*DATA IN THIS EXERCISE*.
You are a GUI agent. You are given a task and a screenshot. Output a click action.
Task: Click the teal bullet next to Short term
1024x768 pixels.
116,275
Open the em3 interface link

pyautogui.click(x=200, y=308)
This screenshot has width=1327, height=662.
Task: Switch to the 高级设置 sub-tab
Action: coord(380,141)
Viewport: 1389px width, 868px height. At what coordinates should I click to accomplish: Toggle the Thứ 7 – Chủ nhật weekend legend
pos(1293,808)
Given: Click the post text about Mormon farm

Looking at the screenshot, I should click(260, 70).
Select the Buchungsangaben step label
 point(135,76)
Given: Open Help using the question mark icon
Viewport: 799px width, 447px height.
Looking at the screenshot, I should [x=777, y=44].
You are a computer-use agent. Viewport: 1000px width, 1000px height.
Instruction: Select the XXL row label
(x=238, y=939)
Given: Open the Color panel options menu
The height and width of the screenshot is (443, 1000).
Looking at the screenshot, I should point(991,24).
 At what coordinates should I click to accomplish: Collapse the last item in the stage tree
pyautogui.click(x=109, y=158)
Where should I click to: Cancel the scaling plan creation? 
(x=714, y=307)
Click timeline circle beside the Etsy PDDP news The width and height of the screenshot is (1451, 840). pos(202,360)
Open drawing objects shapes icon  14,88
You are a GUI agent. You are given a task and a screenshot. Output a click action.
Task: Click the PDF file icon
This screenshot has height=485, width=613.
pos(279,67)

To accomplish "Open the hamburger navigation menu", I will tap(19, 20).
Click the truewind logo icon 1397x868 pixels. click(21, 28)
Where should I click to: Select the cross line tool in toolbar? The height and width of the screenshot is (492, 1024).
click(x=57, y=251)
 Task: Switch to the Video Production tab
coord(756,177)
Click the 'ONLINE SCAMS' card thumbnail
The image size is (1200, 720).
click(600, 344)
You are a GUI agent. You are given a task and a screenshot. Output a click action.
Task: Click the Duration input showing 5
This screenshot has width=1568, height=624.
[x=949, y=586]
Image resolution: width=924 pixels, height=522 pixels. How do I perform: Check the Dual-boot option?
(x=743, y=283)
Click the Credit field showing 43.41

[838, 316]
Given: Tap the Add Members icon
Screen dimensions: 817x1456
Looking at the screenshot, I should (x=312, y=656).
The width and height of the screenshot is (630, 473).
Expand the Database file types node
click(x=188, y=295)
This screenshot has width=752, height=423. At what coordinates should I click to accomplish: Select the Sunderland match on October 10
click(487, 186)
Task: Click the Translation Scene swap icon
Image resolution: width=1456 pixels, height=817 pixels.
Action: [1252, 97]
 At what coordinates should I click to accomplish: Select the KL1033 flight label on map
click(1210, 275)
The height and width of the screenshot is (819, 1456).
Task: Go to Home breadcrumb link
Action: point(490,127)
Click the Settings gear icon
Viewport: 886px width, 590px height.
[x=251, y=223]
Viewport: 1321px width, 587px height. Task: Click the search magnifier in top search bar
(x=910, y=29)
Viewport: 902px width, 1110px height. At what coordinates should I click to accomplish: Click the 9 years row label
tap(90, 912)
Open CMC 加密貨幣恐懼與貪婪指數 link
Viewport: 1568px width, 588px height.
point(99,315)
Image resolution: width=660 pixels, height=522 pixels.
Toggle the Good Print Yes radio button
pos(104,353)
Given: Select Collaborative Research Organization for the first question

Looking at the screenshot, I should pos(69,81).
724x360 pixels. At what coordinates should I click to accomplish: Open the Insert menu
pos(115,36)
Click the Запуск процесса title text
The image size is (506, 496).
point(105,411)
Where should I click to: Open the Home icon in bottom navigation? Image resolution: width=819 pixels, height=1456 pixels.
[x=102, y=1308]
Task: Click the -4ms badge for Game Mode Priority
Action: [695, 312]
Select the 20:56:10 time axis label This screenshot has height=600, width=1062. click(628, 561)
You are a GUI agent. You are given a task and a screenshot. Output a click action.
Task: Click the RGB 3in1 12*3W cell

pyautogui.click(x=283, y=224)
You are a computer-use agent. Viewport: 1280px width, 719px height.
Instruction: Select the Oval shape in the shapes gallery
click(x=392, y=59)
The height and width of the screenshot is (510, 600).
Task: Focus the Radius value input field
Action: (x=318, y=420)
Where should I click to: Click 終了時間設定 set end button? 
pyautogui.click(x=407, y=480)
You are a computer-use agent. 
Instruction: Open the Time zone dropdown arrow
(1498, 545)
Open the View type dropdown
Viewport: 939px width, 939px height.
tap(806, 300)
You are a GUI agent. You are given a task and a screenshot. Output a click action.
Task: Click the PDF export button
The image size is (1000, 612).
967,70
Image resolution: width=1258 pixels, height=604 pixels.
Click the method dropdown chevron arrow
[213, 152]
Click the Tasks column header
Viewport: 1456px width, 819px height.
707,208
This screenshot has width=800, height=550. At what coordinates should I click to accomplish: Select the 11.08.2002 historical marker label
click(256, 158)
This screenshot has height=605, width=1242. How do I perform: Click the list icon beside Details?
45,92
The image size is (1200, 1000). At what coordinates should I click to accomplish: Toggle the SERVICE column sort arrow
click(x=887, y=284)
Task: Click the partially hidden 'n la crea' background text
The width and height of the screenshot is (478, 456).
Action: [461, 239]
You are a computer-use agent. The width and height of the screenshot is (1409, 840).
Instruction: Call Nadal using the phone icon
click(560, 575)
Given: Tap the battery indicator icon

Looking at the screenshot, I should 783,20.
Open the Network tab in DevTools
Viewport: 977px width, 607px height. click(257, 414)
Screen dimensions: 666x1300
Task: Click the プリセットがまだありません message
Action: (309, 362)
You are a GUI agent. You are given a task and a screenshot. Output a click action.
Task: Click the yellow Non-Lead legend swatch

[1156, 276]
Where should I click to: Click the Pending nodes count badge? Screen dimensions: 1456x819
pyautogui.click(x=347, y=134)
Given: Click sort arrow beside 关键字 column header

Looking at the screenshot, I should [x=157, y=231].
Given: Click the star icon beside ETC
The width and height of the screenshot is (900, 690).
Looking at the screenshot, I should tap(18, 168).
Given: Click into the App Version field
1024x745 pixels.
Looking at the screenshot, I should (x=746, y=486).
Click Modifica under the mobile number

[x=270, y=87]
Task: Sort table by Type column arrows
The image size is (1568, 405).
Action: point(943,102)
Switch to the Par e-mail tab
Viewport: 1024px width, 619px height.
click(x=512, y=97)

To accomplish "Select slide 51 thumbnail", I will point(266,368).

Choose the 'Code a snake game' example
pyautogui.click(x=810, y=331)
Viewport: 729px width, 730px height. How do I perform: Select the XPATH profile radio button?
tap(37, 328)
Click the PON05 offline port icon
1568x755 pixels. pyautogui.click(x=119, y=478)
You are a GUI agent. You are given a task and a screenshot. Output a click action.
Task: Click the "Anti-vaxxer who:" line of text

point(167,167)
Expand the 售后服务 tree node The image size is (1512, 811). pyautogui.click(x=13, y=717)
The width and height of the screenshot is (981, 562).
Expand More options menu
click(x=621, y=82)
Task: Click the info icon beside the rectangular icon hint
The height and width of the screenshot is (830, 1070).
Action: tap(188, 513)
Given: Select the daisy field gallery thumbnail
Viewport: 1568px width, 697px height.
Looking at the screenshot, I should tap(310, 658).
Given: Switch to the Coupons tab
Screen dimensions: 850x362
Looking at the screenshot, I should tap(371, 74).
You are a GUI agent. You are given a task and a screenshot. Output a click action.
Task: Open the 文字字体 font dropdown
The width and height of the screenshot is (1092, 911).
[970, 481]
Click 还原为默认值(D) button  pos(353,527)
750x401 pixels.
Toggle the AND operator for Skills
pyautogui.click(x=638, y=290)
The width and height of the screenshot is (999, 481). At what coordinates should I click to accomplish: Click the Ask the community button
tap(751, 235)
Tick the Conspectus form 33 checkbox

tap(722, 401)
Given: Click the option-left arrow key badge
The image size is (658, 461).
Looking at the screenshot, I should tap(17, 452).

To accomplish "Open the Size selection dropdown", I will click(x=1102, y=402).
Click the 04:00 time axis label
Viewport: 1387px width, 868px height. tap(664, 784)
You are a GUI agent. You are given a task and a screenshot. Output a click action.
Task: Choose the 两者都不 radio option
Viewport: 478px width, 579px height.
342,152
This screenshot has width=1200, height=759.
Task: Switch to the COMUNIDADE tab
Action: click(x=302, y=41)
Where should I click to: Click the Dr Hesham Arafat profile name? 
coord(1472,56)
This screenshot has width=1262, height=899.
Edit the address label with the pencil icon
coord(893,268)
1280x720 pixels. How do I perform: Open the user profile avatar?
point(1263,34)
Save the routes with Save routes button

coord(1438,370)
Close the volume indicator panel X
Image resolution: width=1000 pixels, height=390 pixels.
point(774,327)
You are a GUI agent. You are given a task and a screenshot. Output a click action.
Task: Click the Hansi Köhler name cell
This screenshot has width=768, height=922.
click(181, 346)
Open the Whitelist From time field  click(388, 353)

*TASK PROMPT*. Your reply must consist solely of the number of lines in the data that contain the word "thumbnail".

*SOLUTION FOR THIS EXERCISE*. 3